What the task asks: Your answer should contain every line of the records, transcribed word for word.

Data for processing:

┏━━

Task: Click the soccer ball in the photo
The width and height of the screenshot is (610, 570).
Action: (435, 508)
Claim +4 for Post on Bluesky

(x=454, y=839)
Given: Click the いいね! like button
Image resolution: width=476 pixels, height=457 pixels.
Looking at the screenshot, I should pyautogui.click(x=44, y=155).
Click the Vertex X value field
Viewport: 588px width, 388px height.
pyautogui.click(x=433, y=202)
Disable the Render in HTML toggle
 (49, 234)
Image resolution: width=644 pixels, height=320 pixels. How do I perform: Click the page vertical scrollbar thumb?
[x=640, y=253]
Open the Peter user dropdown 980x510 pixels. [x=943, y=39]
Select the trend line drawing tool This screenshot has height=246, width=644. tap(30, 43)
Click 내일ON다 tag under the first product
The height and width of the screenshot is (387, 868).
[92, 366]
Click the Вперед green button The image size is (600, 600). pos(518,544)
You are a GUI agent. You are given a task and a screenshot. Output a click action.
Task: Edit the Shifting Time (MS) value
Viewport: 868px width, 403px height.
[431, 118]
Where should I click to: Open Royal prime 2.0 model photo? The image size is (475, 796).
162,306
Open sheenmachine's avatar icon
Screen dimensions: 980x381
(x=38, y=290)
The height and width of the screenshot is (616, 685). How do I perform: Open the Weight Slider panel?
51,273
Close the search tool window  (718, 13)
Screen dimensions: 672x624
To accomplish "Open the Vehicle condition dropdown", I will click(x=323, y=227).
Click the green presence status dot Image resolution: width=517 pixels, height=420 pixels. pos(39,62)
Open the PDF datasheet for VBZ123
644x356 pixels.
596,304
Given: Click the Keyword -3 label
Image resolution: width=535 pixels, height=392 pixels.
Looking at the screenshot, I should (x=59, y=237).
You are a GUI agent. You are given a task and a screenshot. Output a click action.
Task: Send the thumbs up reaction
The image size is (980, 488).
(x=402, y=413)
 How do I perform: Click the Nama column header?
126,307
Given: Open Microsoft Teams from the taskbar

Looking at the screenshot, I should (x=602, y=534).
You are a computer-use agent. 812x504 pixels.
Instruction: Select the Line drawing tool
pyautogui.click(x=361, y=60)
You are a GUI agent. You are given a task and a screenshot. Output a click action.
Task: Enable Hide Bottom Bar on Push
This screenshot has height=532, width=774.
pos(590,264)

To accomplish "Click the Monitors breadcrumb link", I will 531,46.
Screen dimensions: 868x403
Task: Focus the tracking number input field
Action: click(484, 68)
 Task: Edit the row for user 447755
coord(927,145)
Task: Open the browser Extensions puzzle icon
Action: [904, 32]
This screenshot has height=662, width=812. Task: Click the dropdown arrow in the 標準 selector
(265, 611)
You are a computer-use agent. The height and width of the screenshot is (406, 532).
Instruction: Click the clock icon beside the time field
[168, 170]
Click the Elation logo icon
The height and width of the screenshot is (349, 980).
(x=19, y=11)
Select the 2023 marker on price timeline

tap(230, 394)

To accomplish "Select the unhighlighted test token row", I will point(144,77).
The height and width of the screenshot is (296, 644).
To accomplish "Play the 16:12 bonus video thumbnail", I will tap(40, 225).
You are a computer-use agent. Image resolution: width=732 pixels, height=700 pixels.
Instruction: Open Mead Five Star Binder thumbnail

┗━━

The answer:
Task: Click the soccer ball in the photo
The width and height of the screenshot is (610, 570).
Action: (435, 508)
Claim +4 for Post on Bluesky

(x=454, y=839)
Given: Click the いいね! like button
Image resolution: width=476 pixels, height=457 pixels.
Looking at the screenshot, I should pyautogui.click(x=44, y=155).
Click the Vertex X value field
Viewport: 588px width, 388px height.
pyautogui.click(x=433, y=202)
Disable the Render in HTML toggle
 (49, 234)
Image resolution: width=644 pixels, height=320 pixels. How do I perform: Click the page vertical scrollbar thumb?
[x=640, y=253]
Open the Peter user dropdown 980x510 pixels. [x=943, y=39]
Select the trend line drawing tool This screenshot has height=246, width=644. tap(30, 43)
Click 내일ON다 tag under the first product
The height and width of the screenshot is (387, 868).
[92, 366]
Click the Вперед green button The image size is (600, 600). pos(518,544)
You are a GUI agent. You are given a task and a screenshot. Output a click action.
Task: Edit the Shifting Time (MS) value
Viewport: 868px width, 403px height.
[431, 118]
Where should I click to: Open Royal prime 2.0 model photo? The image size is (475, 796).
162,306
Open sheenmachine's avatar icon
Screen dimensions: 980x381
(x=38, y=290)
The height and width of the screenshot is (616, 685). How do I perform: Open the Weight Slider panel?
51,273
Close the search tool window  (718, 13)
Screen dimensions: 672x624
To accomplish "Open the Vehicle condition dropdown", I will click(x=323, y=227).
Click the green presence status dot Image resolution: width=517 pixels, height=420 pixels. pos(39,62)
Open the PDF datasheet for VBZ123
644x356 pixels.
596,304
Given: Click the Keyword -3 label
Image resolution: width=535 pixels, height=392 pixels.
Looking at the screenshot, I should (x=59, y=237).
You are a GUI agent. You are given a task and a screenshot. Output a click action.
Task: Send the thumbs up reaction
The image size is (980, 488).
(x=402, y=413)
 How do I perform: Click the Nama column header?
126,307
Given: Open Microsoft Teams from the taskbar

Looking at the screenshot, I should (x=602, y=534).
You are a computer-use agent. 812x504 pixels.
Instruction: Select the Line drawing tool
pyautogui.click(x=361, y=60)
You are a GUI agent. You are given a task and a screenshot. Output a click action.
Task: Enable Hide Bottom Bar on Push
This screenshot has height=532, width=774.
pos(590,264)

To accomplish "Click the Monitors breadcrumb link", I will 531,46.
Screen dimensions: 868x403
Task: Focus the tracking number input field
Action: click(484, 68)
 Task: Edit the row for user 447755
coord(927,145)
Task: Open the browser Extensions puzzle icon
Action: [904, 32]
This screenshot has height=662, width=812. Task: Click the dropdown arrow in the 標準 selector
(265, 611)
You are a computer-use agent. The height and width of the screenshot is (406, 532).
Instruction: Click the clock icon beside the time field
[168, 170]
Click the Elation logo icon
The height and width of the screenshot is (349, 980).
(x=19, y=11)
Select the 2023 marker on price timeline

tap(230, 394)

To accomplish "Select the unhighlighted test token row", I will point(144,77).
The height and width of the screenshot is (296, 644).
To accomplish "Play the 16:12 bonus video thumbnail", I will tap(40, 225).
You are a computer-use agent. Image resolution: width=732 pixels, height=700 pixels.
Instruction: Open Mead Five Star Binder thumbnail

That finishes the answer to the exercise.